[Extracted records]
+-------+
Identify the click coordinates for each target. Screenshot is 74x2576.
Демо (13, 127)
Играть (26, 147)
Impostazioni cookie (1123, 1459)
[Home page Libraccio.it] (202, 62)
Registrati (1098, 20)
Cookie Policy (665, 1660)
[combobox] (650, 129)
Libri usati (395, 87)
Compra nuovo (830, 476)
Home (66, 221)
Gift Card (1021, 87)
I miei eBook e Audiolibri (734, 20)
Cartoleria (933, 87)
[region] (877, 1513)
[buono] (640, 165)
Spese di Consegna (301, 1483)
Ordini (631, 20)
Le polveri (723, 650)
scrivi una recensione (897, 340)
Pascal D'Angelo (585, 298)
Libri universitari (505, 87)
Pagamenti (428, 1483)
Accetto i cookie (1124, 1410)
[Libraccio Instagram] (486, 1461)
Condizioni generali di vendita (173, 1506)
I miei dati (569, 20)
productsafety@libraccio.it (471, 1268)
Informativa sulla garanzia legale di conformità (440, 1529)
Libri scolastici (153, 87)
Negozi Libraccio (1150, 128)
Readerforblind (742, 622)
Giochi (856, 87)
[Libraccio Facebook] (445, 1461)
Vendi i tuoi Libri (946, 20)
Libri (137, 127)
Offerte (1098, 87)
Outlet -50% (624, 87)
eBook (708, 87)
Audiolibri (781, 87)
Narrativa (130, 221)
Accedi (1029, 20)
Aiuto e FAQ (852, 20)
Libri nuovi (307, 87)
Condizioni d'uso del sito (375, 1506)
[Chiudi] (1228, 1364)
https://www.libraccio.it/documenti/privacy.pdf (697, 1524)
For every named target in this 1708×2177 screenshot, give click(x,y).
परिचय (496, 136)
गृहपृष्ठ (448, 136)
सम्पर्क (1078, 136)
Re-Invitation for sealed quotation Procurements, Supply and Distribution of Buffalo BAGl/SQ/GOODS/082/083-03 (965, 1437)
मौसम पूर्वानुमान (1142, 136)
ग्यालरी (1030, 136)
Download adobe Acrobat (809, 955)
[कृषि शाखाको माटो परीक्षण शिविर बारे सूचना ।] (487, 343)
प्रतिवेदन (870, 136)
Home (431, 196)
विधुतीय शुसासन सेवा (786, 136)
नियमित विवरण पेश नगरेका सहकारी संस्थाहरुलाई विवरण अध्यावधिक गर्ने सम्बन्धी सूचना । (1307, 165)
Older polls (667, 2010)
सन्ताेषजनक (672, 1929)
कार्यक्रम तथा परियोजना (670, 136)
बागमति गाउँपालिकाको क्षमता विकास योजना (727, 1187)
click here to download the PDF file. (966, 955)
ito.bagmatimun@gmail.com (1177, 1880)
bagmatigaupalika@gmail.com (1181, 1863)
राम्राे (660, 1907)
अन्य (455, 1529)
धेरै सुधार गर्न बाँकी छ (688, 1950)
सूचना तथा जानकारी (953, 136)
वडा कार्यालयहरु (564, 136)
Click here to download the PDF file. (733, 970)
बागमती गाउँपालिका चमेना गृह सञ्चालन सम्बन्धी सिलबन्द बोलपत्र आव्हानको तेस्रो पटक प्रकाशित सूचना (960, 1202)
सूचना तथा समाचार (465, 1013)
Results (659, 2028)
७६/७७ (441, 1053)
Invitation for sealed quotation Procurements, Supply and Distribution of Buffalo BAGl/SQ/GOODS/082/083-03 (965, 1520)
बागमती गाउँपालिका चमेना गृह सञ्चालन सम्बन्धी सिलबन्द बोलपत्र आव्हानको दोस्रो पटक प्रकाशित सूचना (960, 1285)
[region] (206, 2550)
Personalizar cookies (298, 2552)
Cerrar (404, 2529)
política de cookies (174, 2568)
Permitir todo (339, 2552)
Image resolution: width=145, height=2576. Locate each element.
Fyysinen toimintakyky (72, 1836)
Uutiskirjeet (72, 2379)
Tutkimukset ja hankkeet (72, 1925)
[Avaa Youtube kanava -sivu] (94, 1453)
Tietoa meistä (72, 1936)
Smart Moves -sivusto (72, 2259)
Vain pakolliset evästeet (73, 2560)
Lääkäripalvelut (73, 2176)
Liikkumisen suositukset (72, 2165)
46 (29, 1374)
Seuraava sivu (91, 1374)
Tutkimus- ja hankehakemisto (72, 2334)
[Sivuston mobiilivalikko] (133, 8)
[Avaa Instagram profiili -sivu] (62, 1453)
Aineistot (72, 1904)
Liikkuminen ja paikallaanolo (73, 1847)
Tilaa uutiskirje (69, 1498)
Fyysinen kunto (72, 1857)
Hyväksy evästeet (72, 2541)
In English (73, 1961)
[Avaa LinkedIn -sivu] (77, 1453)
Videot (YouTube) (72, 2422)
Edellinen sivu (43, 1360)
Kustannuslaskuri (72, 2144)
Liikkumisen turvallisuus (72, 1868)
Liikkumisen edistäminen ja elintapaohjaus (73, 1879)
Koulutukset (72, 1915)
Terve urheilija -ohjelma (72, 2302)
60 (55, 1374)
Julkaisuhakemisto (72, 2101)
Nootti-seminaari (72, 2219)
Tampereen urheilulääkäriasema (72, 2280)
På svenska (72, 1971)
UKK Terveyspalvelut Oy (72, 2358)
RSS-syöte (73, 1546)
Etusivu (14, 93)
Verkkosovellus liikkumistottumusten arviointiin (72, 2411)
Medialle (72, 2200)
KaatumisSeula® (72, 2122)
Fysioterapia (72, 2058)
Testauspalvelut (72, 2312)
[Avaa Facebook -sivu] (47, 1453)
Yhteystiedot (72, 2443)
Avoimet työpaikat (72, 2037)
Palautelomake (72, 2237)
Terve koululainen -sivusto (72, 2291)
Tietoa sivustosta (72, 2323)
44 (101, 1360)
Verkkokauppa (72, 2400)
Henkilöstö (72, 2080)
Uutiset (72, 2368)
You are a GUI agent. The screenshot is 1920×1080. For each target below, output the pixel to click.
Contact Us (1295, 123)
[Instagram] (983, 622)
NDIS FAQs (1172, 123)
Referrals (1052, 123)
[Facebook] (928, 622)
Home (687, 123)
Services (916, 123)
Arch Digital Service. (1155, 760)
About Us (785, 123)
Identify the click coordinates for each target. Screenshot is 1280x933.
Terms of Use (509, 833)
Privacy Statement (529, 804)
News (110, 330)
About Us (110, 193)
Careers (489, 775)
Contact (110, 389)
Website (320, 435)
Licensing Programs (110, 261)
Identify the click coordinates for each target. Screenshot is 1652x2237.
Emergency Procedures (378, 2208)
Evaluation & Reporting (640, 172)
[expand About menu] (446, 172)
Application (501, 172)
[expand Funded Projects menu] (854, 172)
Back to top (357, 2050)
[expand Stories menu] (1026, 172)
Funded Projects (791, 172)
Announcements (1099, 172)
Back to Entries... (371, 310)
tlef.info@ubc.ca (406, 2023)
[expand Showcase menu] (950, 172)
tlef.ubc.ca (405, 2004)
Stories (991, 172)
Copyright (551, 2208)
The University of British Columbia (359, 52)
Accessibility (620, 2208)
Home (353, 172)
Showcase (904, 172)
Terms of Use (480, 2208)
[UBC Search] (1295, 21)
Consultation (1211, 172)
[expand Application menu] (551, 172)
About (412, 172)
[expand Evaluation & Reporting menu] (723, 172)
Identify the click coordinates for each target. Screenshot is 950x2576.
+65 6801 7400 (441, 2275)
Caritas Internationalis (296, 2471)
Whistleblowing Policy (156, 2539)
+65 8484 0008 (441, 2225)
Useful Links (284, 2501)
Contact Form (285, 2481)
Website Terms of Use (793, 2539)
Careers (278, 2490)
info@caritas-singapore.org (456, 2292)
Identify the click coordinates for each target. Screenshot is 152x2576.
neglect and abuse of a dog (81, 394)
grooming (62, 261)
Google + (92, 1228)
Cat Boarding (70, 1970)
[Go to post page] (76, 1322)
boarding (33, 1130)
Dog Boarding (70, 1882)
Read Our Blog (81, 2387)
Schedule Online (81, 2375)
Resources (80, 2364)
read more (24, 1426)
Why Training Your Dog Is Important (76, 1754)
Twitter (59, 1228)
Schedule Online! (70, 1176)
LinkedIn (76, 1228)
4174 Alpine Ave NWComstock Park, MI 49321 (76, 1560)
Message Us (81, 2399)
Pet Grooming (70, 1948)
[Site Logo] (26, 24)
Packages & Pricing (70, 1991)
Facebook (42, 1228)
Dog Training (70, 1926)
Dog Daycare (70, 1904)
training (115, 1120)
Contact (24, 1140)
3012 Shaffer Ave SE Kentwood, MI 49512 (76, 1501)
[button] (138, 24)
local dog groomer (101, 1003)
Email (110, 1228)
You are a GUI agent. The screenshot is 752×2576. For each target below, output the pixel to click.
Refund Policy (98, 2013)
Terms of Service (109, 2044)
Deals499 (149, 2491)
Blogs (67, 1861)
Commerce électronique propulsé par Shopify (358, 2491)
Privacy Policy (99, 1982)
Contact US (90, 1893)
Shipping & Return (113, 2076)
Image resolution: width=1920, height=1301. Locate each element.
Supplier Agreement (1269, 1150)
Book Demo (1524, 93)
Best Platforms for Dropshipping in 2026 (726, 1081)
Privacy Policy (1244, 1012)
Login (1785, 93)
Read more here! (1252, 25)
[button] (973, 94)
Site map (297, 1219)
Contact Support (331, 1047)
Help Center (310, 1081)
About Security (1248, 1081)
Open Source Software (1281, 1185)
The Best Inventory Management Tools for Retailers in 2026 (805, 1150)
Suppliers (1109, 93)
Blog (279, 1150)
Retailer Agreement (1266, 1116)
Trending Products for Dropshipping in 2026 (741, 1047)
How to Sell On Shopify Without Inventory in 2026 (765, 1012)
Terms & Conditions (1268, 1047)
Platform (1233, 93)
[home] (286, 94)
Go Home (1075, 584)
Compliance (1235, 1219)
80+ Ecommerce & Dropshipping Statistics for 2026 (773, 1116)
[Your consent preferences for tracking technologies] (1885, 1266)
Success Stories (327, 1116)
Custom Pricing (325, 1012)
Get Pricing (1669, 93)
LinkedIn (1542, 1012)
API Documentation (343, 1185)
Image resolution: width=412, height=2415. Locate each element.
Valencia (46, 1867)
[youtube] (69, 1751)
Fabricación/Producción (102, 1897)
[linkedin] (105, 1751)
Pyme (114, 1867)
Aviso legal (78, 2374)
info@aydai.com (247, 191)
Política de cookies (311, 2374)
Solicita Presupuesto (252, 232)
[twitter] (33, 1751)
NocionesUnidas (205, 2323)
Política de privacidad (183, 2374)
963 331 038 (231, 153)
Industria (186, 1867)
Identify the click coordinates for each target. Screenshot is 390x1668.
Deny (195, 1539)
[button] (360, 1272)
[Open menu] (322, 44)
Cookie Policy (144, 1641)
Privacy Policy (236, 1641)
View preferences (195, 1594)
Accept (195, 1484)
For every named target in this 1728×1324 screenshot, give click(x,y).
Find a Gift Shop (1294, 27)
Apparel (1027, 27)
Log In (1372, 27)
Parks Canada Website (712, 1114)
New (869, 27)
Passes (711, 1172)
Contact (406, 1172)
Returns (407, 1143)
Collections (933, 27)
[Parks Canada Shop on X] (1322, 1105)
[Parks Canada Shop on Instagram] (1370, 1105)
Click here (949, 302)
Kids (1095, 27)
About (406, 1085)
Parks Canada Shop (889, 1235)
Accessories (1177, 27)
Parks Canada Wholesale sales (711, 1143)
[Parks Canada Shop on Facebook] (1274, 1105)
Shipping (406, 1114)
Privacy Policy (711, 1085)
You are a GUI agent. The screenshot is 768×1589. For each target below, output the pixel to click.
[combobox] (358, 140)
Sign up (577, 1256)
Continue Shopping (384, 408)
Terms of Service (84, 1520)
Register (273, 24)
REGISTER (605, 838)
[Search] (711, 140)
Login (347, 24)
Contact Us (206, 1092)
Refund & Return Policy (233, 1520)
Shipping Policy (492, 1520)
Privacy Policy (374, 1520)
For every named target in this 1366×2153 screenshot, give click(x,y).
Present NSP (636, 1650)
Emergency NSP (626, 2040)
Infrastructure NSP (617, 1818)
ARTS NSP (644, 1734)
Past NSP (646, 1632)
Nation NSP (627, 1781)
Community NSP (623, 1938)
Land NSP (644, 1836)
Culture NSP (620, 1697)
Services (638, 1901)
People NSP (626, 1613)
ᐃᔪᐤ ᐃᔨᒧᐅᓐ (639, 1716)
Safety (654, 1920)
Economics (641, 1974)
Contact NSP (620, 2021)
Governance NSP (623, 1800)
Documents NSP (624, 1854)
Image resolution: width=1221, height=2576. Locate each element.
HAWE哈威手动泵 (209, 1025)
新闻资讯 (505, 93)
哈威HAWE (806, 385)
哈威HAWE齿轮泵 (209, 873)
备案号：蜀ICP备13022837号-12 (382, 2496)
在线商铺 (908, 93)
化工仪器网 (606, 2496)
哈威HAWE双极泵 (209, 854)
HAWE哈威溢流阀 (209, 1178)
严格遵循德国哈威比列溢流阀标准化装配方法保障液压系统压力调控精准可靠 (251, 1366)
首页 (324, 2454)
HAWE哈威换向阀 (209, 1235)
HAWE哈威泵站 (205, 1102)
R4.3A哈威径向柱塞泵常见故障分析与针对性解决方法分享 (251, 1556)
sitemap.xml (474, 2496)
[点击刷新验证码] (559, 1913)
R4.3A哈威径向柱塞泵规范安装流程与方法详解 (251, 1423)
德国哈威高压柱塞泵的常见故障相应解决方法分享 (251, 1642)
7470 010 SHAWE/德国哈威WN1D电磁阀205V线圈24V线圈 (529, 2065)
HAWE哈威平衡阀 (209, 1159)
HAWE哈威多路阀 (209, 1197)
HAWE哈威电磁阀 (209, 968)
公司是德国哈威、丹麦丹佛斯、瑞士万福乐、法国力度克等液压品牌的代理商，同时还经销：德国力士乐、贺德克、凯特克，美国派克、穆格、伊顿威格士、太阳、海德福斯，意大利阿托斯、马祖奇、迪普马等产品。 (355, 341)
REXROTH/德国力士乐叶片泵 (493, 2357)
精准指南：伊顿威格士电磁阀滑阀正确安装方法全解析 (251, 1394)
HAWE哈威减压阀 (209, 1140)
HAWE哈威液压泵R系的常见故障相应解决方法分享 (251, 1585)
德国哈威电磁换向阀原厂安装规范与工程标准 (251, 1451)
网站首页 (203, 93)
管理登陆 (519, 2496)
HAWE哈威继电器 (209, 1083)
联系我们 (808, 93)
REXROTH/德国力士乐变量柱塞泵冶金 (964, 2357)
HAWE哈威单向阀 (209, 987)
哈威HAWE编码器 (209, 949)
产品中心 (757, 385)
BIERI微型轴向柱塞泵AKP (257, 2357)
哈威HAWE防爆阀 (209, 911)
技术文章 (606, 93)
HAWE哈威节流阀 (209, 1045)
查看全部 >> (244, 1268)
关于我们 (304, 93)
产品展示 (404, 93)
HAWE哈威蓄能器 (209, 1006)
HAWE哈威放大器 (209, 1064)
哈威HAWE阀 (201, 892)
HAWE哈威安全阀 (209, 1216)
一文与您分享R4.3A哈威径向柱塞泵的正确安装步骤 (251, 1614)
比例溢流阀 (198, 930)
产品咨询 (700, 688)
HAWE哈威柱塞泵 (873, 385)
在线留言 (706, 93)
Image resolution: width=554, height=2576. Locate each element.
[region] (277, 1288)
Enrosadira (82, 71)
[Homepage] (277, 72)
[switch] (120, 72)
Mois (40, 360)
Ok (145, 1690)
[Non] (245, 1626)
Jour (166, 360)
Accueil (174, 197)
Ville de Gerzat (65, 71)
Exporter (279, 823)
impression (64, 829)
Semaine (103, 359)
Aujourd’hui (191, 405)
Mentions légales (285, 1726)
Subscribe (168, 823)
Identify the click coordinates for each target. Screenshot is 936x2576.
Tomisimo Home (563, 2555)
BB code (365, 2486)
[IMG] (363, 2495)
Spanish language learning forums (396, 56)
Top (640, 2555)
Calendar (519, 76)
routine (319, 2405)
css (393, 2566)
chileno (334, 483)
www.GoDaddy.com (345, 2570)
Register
+-------+
■ What you need to do
Lines to set down from above: the line with "Terve koululainen -sivusto (72, 2291)", the line with "About Us (785, 123)", and every line between, each exactly as written.

■ Response box
Terve koululainen -sivusto (72, 2291)
Tietoa sivustosta (72, 2323)
44 (101, 1360)
Verkkokauppa (72, 2400)
Henkilöstö (72, 2080)
Uutiset (72, 2368)
You are a GUI agent. The screenshot is 1920×1080. For each target below, output the pixel to click.
Contact Us (1295, 123)
[Instagram] (983, 622)
NDIS FAQs (1172, 123)
Referrals (1052, 123)
[Facebook] (928, 622)
Home (687, 123)
Services (916, 123)
Arch Digital Service. (1155, 760)
About Us (785, 123)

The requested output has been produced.